Compilation album by Styx
- Released: 1977
- Recorded: 1971–1974
- Genre: Progressive rock
- Length: 39:08
- Label: Wooden Nickel

Styx chronology
| The Grand Illusion (1977) | Best of Styx (1977) | Pieces of Eight (1978) |

Styx compilation chronology
|  | Best of Styx (1977) | Styx Classics Volume 15 (1987) |

Alternate Album Cover
- Cover of 1979 reissue

= Best of Styx =

Best of Styx is a compilation album by the American rock band Styx, released in 1977 on Wooden Nickel Records, the band's previous record label.

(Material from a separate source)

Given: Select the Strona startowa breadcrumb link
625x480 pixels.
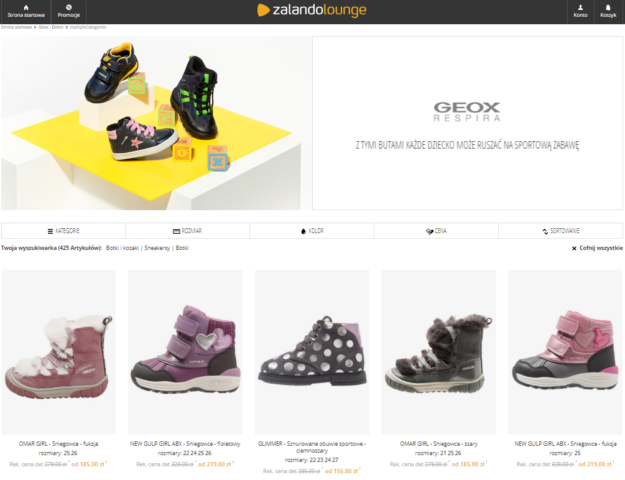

The label released it after the success of Styx's seventh studio album, The Grand Illusion, and contains selected Styx songs in the Wooden Nickel catalog.

Styx had left Wooden Nickel to sign with A&M Records several years earlier, so the compilation does not contain any songs from Styx's three A&M albums that preceded this album's release. "Lady", "You Need Love" and "Best Thing" are the principal songs that could be classified as hits in this collection, having charted at numbers 6, 88 and 82 on the Billboard Hot 100, respectively; the remainder of the songs are selected album tracks from Styx's Wooden Nickel releases.

RCA Records reissued the album with new artwork in 1979; this artwork has been used for all subsequent reissues, including CD editions.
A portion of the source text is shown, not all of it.